Kapıda olamazdı. Peru'ya gitmek üzere bir uçakta olması lazımdı. Çünkü bana öyle söylemişti. Bu süre zarfında belki Peru'ya varmış bile olabilirdi ama Washington D.C.'de olamazdı. Işınlanmadığı sürece, bu mümkün değildi.
Benden yine mi bir şey saklamıştı?
Bay Ortiz başıyla bir ajana işaret verdi. Yalnızca on sekiz saniye sonra, Bora restorana girmişti.
"Herkese iyi akşamlar," dedi ama hiç kimsenin yüzüne bakmadan, direkt bana doğru yürüdü.
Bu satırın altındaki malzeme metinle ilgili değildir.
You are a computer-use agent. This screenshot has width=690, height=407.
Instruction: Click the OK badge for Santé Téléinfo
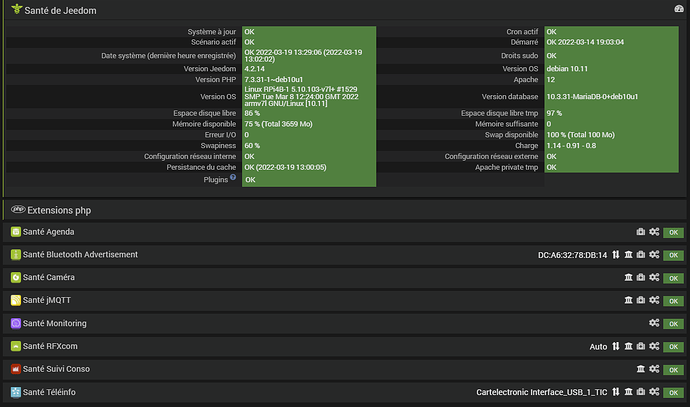pos(673,392)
Bir elini belime yerleştirip beni kendine çekti ve saçlarımın arasından öptü. "Ne yemeye karar verdin sevgilim? Ben de aynısından yiyeceğim," dedi.
"Bay Karabey!" dedi Bay Ortiz.
Bora; Beyza, Aydın, Sergio ve benimle beraber, artık kendisine de çevrili olan silahları görmezden geldiği gibi, Bay Ortiz'in öfkeli seslenişini de duymazdan gelmişti.
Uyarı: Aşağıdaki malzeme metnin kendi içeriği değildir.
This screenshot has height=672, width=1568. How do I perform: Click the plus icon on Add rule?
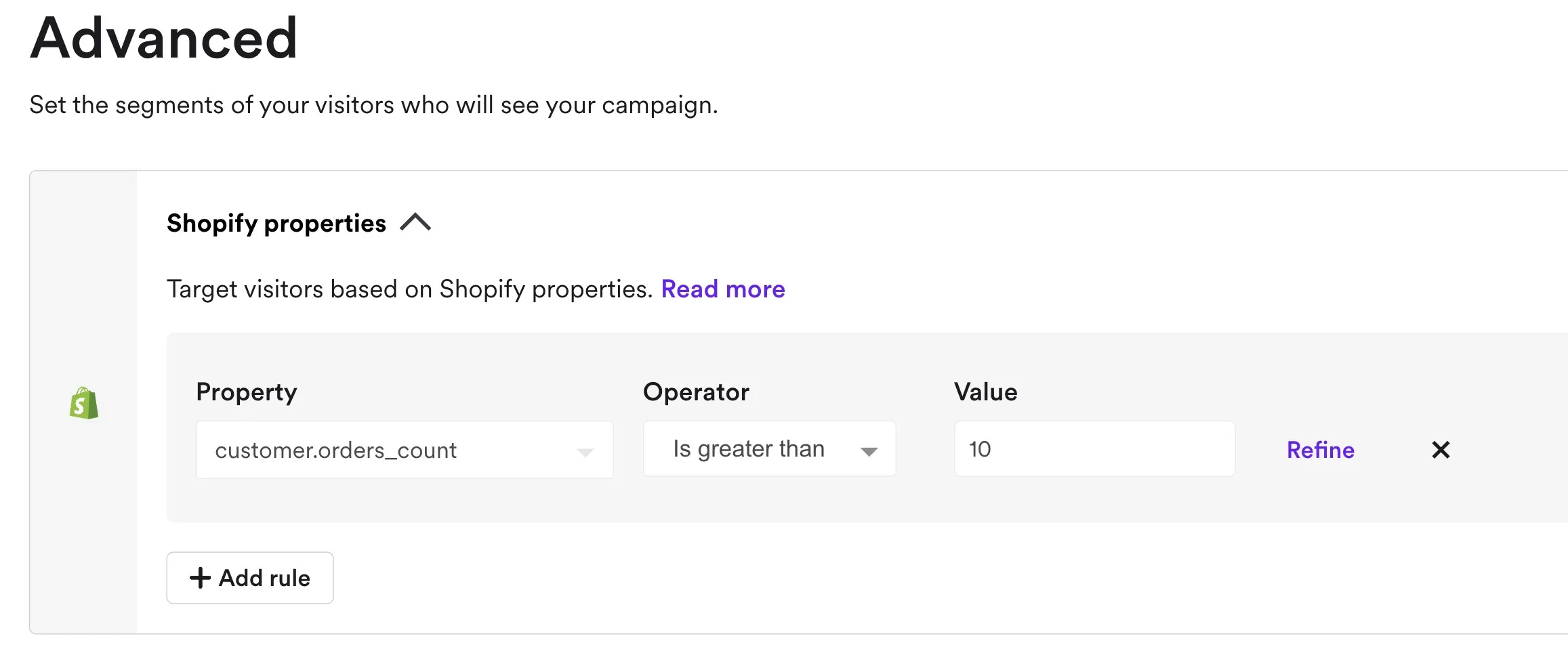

Öyle ki hayattaki tek derdi yemek yemekmiş gibi davranıyordu.
"Herkes mi CIA ajanı?" diye sordu, Aydın'a dönerek. Yüzünde tüh der gibi bir ifade vardı. "Hiç mi garson yok?" Sesi ise tümden alay kokuyordu. "Şef falan da mı yok?"
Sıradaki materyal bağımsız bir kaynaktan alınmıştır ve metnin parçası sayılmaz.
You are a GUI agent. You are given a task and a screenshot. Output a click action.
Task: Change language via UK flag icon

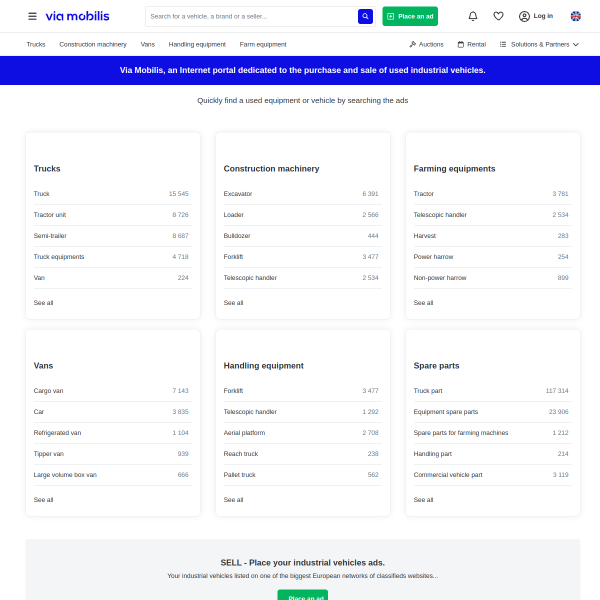click(x=575, y=16)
Başka bir zaman olsa, Kara'nın bu vurdumduymaz ve beklenmedik tavrı karşısında zevkten dört köşe olabilirdim ama şu anda...
ŞİMDİ OKUDUĞUN
Maça Kızı 8
General Fiction"Verdiğim acıyı silebilmek için her bir saç telini öpmek istiyorum," dedi. Önce nefes almayı bıraktım. "Ama bazen öpünce de geçmez," dedi. Buz kestim. ... BU HİKAYEDEKİ OLAYLAR TAMAMEN HAYAL ÜRÜNÜDÜR VE GERÇEK KİŞİ VE KURUMLARLA BİR İLGİSİ BULUN...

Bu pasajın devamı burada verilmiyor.